23 Mart 2007 Cuma

Gerici tiyatro ayaklanması

İvedi bir durumla karşı karşıyayız!...

Olayın önemi ivedilik taşıdığından, şimdilik yorumsuz yayımlıyoruz:


BEYOĞLU'NDA HANGİ OYUN BAŞLIYOR !

BU BİR GREV KIRICILIĞI VE TİYATRO DÜNYASINA İHANET Mİ?


Şu an tarih 23 mart 2007/ saat 01:20 mail kutumuza apar topar bir e-mail düştü. Bu yangından mal kaçırırcasına hazırlanmış bir etkinliğin içeriğine geçmeden 2007 Dünya Tiyatro Günü öncesini hatırlatalım:

Bu yıl ilk olarak neredeyse 1 ay önceden Gençlik Tiyatroları Oluşumu:

"Artık salonlarda 27 Mart kutlaması istemiyoruz ve biz Dünya Tiyatro Günü'nü bu yıl sokaklarda kostümlerle, halka maskeler takarak kutlayacağız, tiyatroyu halka götüreceğiz"

şeklinde yeni bir tavır belirledi çıkış yaptı ve 25 Mart'ı Taksimde kutlama günü ilan etti. Bunun ardından AKM'nin ve Şehir Tiyatroları Harbiye Sahnesi'nin yıkım haberleri ile sarsılan tiyatro dünyası bugüne dek görülmemiş çabuklukta ve sayıda organize oldu tam 16 Tiyatro, sanat derneği yada kuruluşu bir araya geldi, buna sendikalar, sivil toplum kuruluşları destek verdi ve eşi görülmedik bir birliktelikle 25-26-27 mart tarihlerinde Hükümetin, belediyenin sanata karşı tavrını kınayacak, tiyatro salonlarının yıkımlarını protesto edecek, ama sanatçı duyarlılığı ile şarkılı, aryalı, oyunlarla bezeli, tiyatro gününü de kutlayacak bir organizasyon için seferber olundu. Bütün tiyatro dünyasını heyecanlandıracak kadar güzel bir kenetlenme başladı. Bu kez medyanın da tiyatrocuları görmezden gelmesi olanaksızdı. Buraya dek her şey iyi gelişti.
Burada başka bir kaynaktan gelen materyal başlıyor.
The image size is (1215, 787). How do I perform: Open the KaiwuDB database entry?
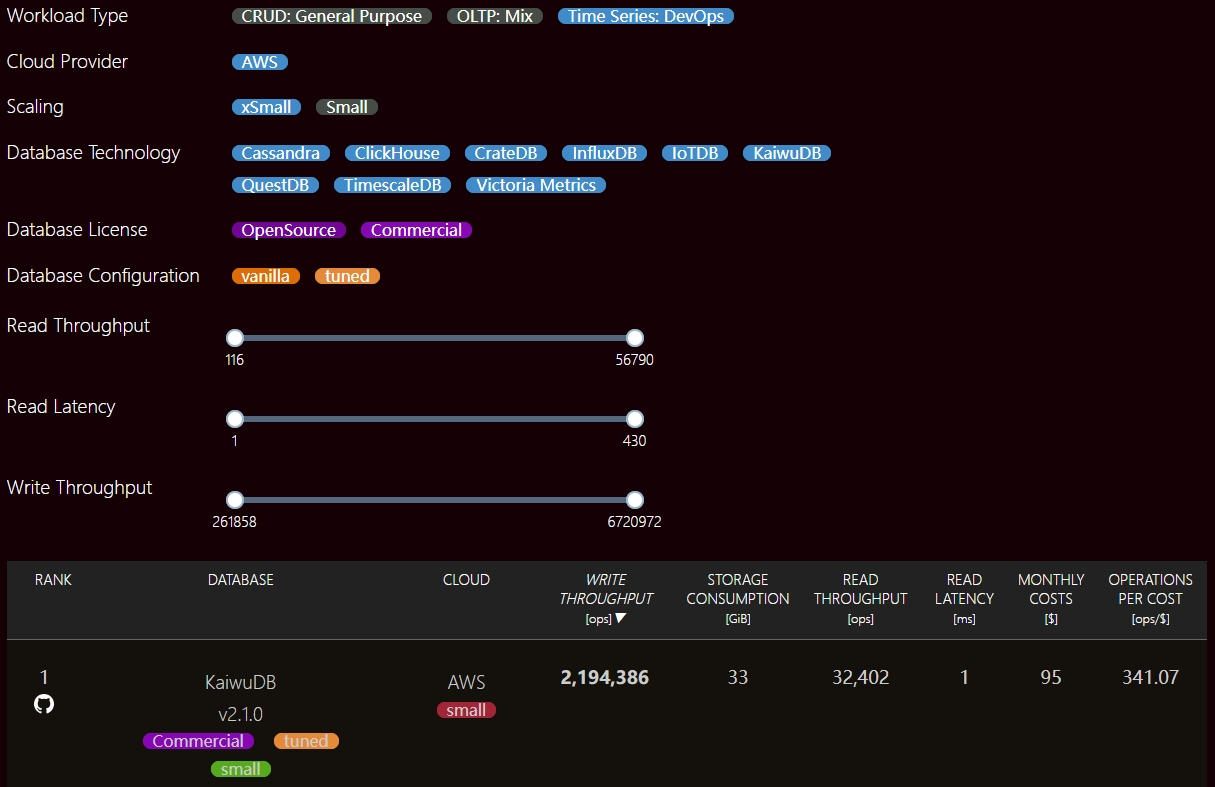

BÜTÜN TİYATRO DERNEKLERİ VE TİYATROSEVERLER KARANLIK AMAÇLI SALON YIKICILARA KARŞI KENETLENİRKEN APAR TOPAR BİR ORGANİZASYONA ALET OLANLAR BU KENETLENMEYİ KIRMAK MI İSTİYOR?

Ama işte bir saat kadar önce, apar topar hazırlanmış olduğunu düşündürten bir 27 Mart organizasyonunun, yine apar topar bir gün kala çekilmiş "aman etrafınızda herkese duyurun" ibareli gelen e-mailleri mail kutularımıza düşmeye başladı. Adeta grev kırıcılığı amaçlı, bunca tiyatro ve sanat örgütünün ortak eylemini gölgeleme amaçlı, medyanın tiyatroya oluşacak ilgisini gölgeleme ve kendine çekerek, medya ve halk ilgisini boğma amaçlı bir organizasyon yapılıvermişti.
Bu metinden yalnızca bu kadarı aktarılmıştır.